Legendary Brazilian architect Oscar Niemeyer died on Wednesday in a Rio de Janeiro hospital at the age of 104.  He had been hospitalized since early November due to kidney and stomach ailments, and he passed away as a result of complications from a lung infection.

A disciple of the famed French-Swiss architect Le Corbusier, Niemeyer became one of the word’s best-known modern architects.  His career spanned across nine decades and included designing over 600 buildings such as the U.N. Secretariat in New York.

In 1940, then-Belo Horizonte mayor Juscelino Kubitschek commissioned Niemeyer to design an “architectural complex” for a new suburb entitled Pampulha.  This project served as a predecessor for a more ambitious plan presented to Niemeyer by President Kubitschek in 1958 to design a new capital city.

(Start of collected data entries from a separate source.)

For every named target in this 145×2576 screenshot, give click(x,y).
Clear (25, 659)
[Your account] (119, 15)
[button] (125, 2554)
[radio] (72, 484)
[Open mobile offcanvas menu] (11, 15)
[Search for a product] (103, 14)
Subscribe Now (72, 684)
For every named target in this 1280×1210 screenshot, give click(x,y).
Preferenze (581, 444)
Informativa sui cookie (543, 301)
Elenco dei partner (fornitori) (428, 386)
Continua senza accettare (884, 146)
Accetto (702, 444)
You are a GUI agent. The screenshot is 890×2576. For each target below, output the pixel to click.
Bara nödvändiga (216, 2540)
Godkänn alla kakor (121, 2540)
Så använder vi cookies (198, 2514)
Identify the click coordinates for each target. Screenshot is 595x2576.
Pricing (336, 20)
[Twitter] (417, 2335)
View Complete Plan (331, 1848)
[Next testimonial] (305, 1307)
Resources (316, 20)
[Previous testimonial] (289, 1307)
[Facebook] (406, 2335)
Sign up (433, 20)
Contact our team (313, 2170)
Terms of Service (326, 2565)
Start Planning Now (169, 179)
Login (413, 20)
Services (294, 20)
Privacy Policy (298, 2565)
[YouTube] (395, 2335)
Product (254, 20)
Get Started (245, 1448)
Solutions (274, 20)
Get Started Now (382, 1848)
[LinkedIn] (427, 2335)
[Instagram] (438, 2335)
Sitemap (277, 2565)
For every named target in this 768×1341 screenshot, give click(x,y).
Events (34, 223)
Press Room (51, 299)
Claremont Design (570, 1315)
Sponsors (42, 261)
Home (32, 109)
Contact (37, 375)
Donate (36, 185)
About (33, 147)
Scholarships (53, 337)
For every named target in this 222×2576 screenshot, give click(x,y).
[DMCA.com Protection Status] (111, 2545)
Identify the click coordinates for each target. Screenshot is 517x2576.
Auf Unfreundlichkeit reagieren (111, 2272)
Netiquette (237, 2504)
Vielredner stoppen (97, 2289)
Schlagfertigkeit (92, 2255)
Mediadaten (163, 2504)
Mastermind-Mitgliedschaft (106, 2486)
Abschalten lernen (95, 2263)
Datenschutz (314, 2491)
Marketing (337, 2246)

Thus was born Niemeyer’s masterpiece, which were his space-age designs for dozens of government structures that make up Brasilia.  The city, which was inaugurated in 1960, featured such bold and futuristic edifices like the National Congress, the National Museum and the Cathedral of Brasilia.  It was this last building containing its "Crown of Thorns" cupola that helped Niemeyer earn the prestigious Pritzker Architecture Prize in 1988.

According to BBC News, Niemeyer’s inspiration came from a unique source:


He famously once said the stylized swoops in his buildings were inspired by the curves of Brazilian women.
 
"When you have a large space to conquer, the curve is the natural solution," he said.
 
"I once wrote a poem about the curve. The curve I find in the mountains of my country, in the sinuousness of its rivers, in the waves of the ocean and on the body of the beloved woman."
President Dilma Rousseff, whose office fittingly sits in one the landmark buildings Niemeyer designed for Brasilia, praised him as "a revolutionary, the mentor of a new architecture, beautiful, logical, and, as he himself defined it, inventive."

Eduardo Paes, Mayor of Rio de Janeiro, declared three days of mourning in Niemeyer's birth city and its believed he will be buried there on Friday.